Van Dyk: When we were touring, James was particularly gracious and told me he really liked what Redemption was doing. I asked him if he’d be interested in doing a guest appearance and he was totally fired up about it. I didn’t write that song for him, and I didn’t really even know what type of guest appearance would work, but when the songs were all finished, I knew the verses in “Another Day Dies “would sound great with James’ delivery, and the idea for the duet during the chorus came to me as well, and I sent him the pre-production demo and asked him what he thought. He loved the idea, and here we are.
Working with him was a great experience — he’s a complete professional, a very nice guy, very collaborative and a true friend. We spent a few hours in the studio, he brought the goods and delivered a great performance. I’d love to do more with him one day.
With so much going on in your world, what kind of activity can we expect from Redemption in the next few years?
Van Dyk: We will be playing some dates in the US, and had hoped to do some European dates this summer but unfortunately that’s not going to be in the cards. Ray has some shows to do with Fates [Warning] and it would have been too much for him to try to do both. So come this fall, I will probably start working on new music. The bar has been raised again, so I’m going to spend a lot of time on the music — as I always do — to try to make this next CD even better than the last.
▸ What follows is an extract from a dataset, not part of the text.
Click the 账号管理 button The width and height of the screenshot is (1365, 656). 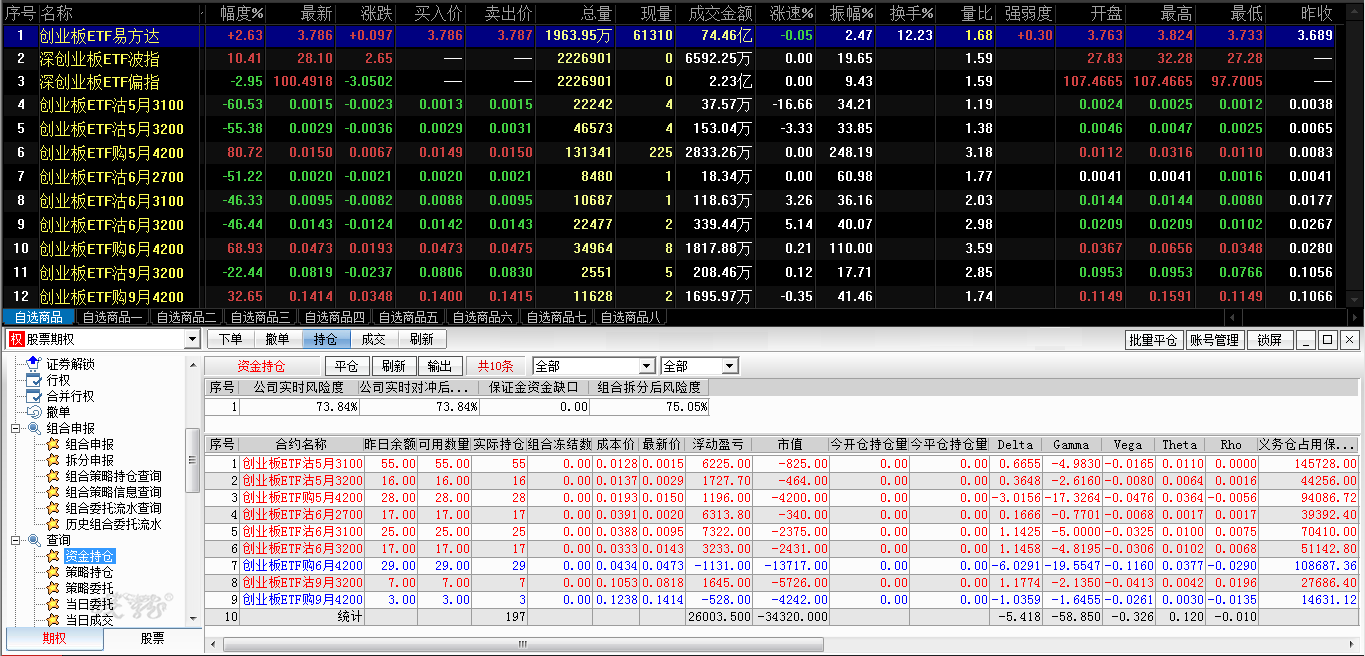[x=1214, y=340]
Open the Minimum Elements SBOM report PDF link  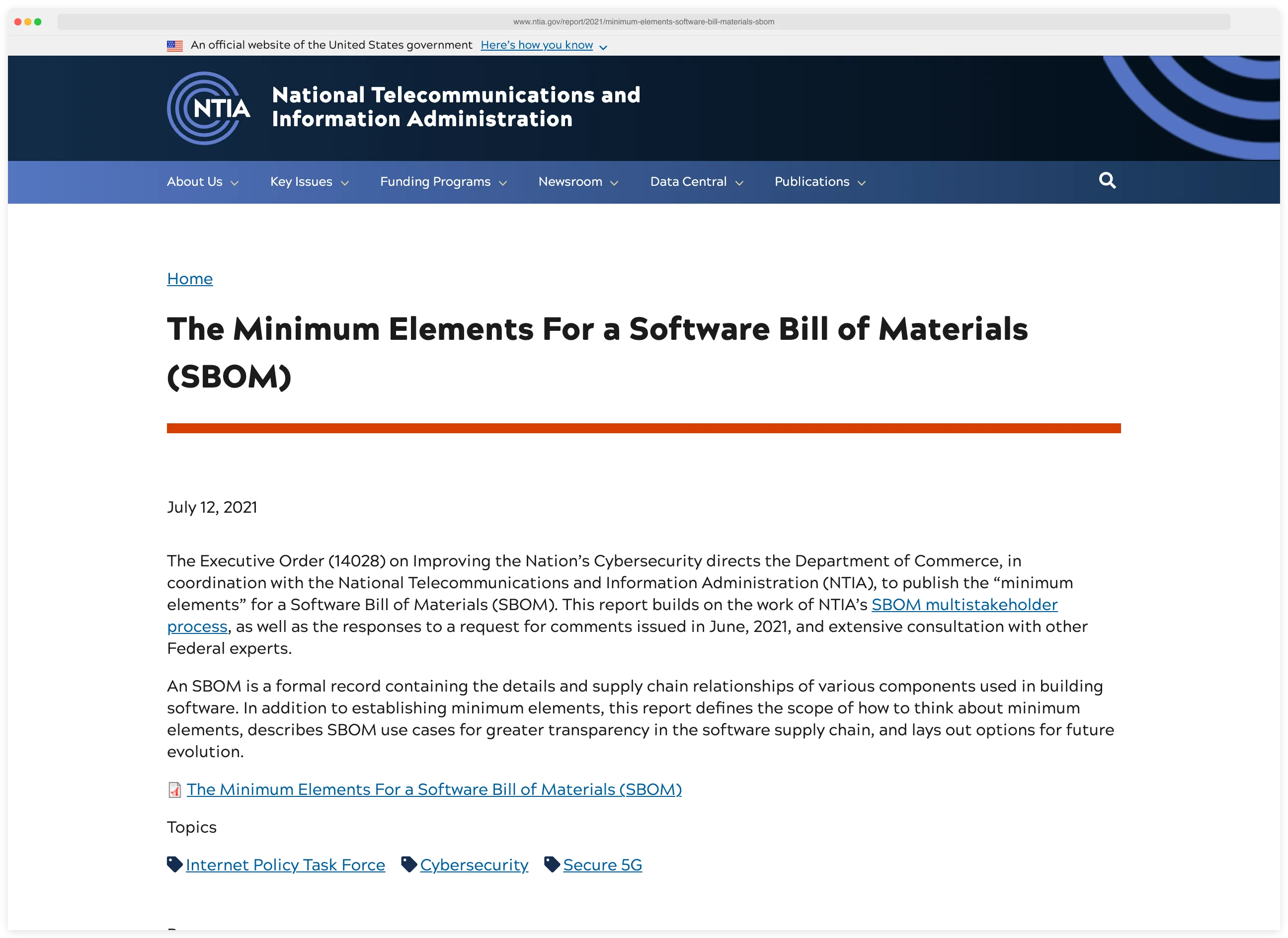click(x=434, y=789)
On another note: While there is a thriving community for progressive music in the US, the market for music as a whole is at an all time low, with albums sales decimated by piracy and bands getting less support than ever before. How do practical considerations like this factor into the continuing existence of Redemption?
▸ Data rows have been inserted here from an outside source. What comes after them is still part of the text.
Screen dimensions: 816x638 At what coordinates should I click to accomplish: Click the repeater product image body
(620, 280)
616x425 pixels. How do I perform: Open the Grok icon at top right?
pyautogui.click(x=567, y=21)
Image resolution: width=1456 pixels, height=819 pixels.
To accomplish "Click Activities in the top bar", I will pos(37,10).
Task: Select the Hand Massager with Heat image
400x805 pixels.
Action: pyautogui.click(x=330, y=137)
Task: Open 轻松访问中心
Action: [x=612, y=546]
Van Dyk: Well, the reality of the music business today is that it’s terrible. A band like ours breaks even, if we’re lucky, on recording, and loses money touring, so frankly there’s not a lot of point to it, but for the fact that we want to create. It does mean that it’s difficult for us to play out extensively — there’s no way to mount a tour as the labels are under financial pressure and cannot offer much support, and tours no longer sell CDs. It’s a pretty awful time, frankly. Ultimately everybody loses — nobody more so than the music fans who, through downloading, are ensuring that the only type of music to be successful is pop.
How well does your sound translate to a live setting? There is some seriously intimidating and impressive musicianship that goes into your sound, with the epic orchestrations, long songs, and so forth. Is there any material that is particularly challenging to replicate in concert?
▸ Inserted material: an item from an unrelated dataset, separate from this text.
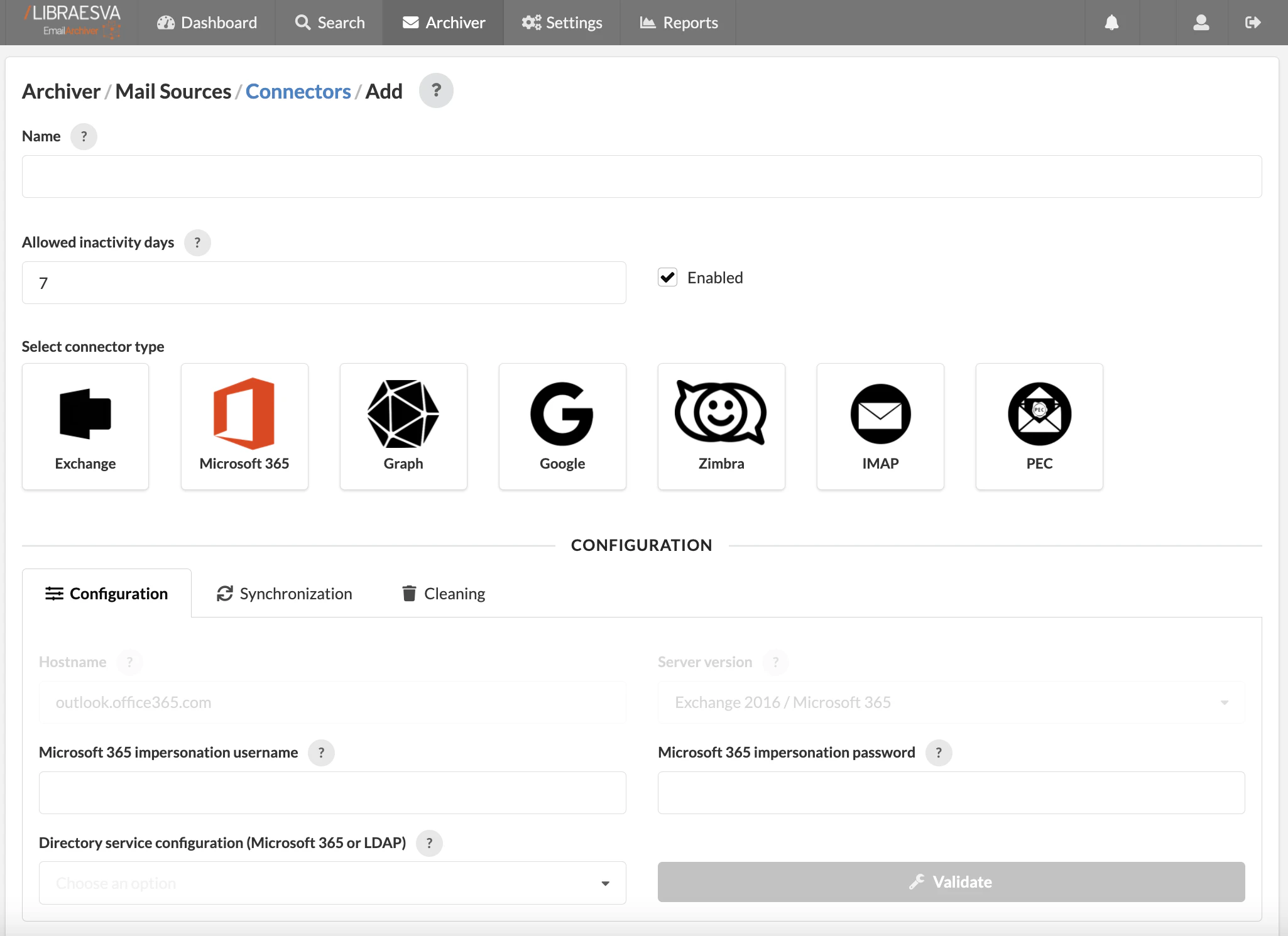The width and height of the screenshot is (1288, 936).
Task: Select the Microsoft 365 connector type
Action: (x=244, y=426)
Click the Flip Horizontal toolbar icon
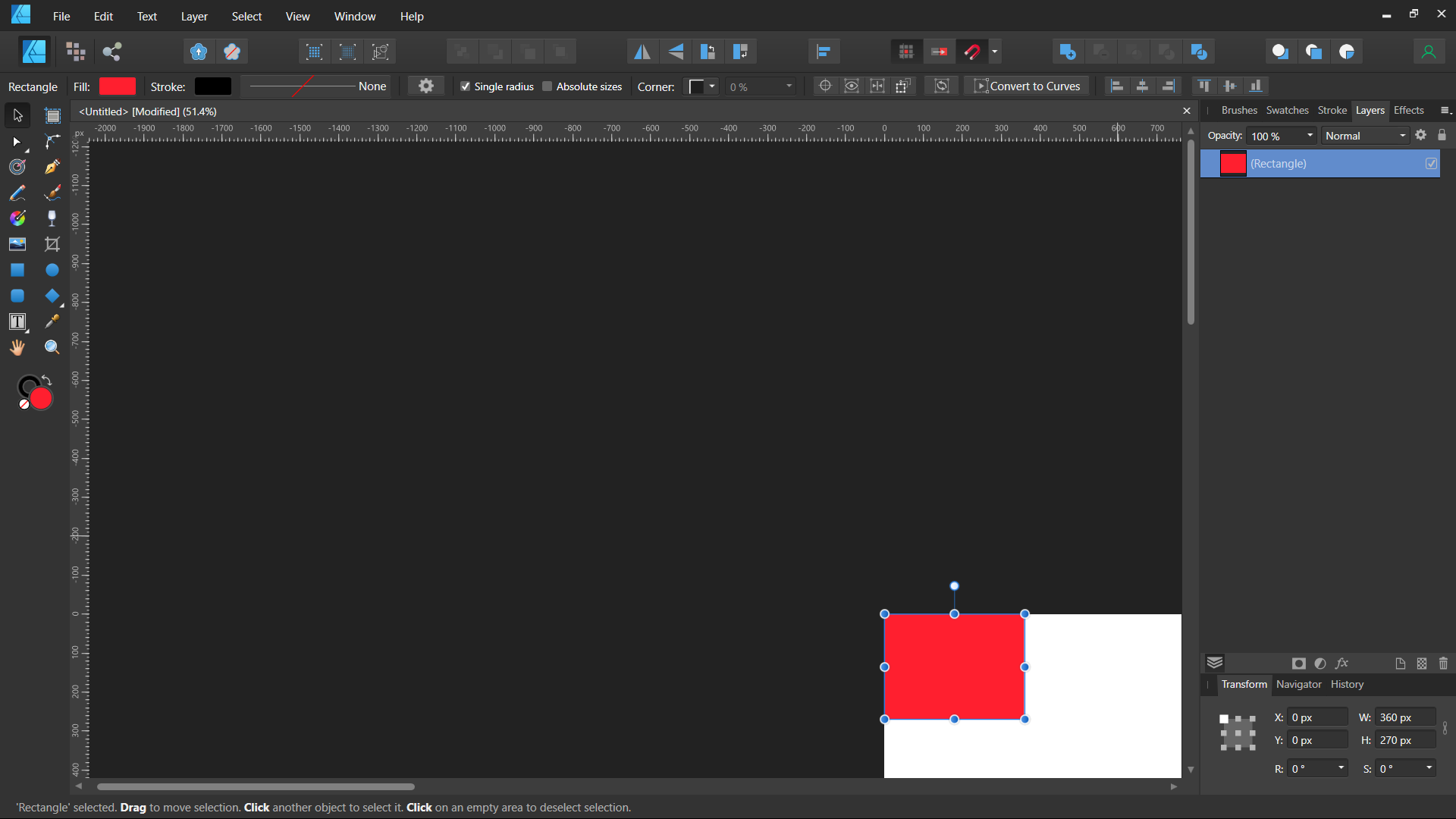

Van Dyk: I’ve been very pleased with how well they translate. We have a DVD out that faithfully captures our live performance, and we do our best to maintain the orchestrations as they are pretty important to the song. We also choose the material that works the best in a live setting — but most of it is fair game. I will say that the music is extremely difficult to learn and memorize. We worked up a cover that we ultimately didn’t end up playing, and I will say the whole band learned the cover to perfection in about 20 minutes. I compare that with literally ten hours of practice to get one of my own damn songs down – it’s pretty taxing!
I’m particularly pleased with how well the new songs work live — we’re doing three of them and they are all very different, and they all seem to go across well.
Lastly, since everyone has influences and people that inspire them, I’ll throw one more question out: Are there any specific bands you would like to share the stage with above all others?
Van Dyk: Opening for Dream Theater was a pretty surreal experience and it would take a lot to top that — I think opening for Rush might be the only thing that could top it. Although it’d be a lot of fun and a tremendous honor to open for somebody like an Iron Maiden or a Bl … uh … Heaven and Hell.